__Exercise objective__: Pull out every line of the listing below that contains the string "height". Treat uppercase and lowercase letters as different.

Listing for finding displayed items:

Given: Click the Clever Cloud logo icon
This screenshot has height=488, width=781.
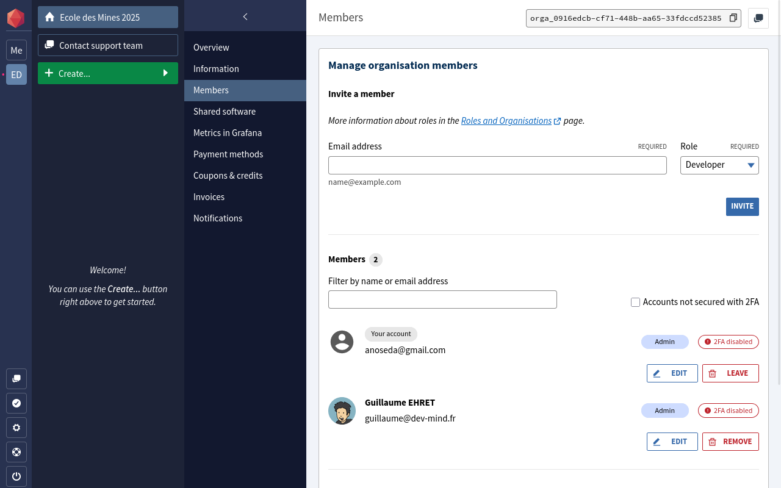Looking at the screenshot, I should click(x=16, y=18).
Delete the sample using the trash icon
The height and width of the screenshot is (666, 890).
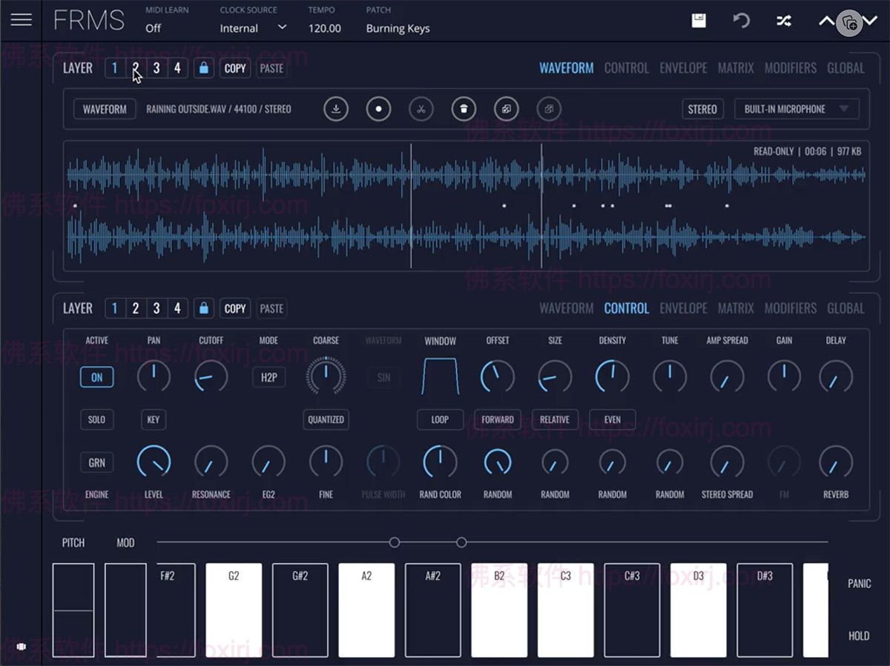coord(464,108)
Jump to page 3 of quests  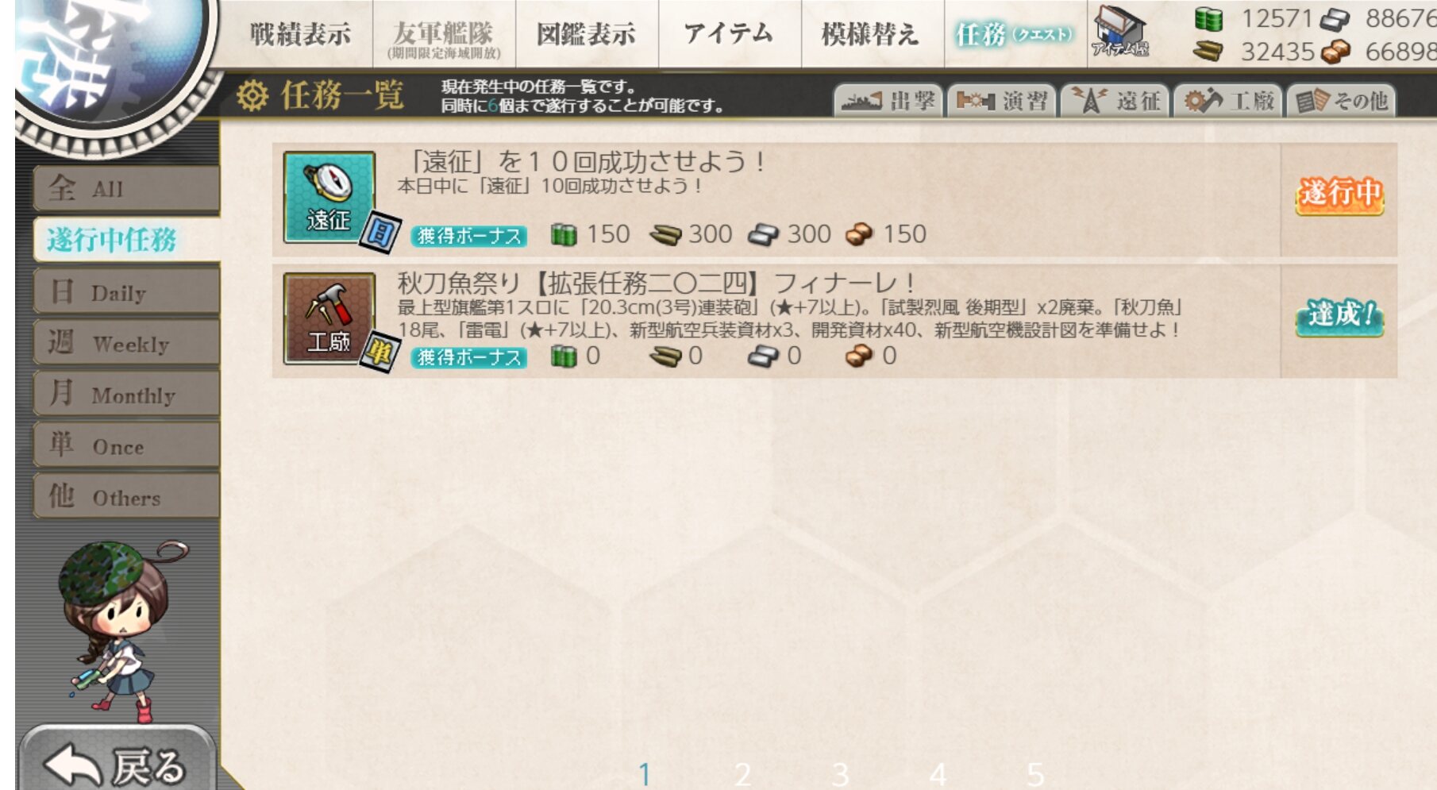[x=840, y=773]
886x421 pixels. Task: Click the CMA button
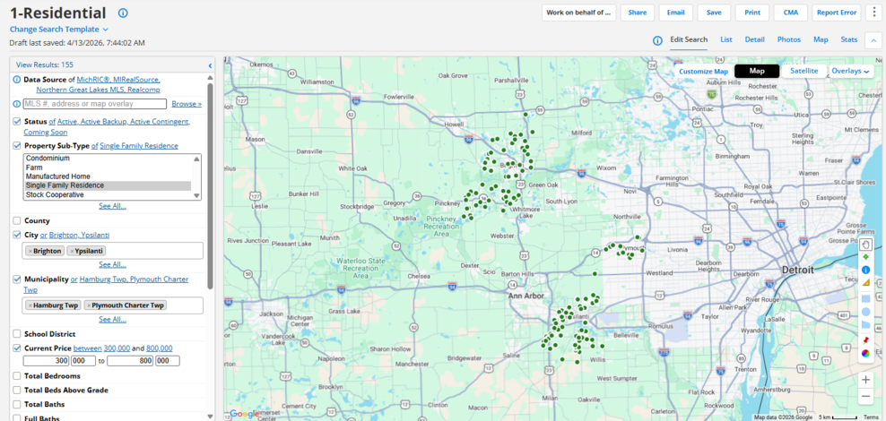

__Answer to the exercise__:
This screenshot has height=488, width=781.
The height and width of the screenshot is (666, 890).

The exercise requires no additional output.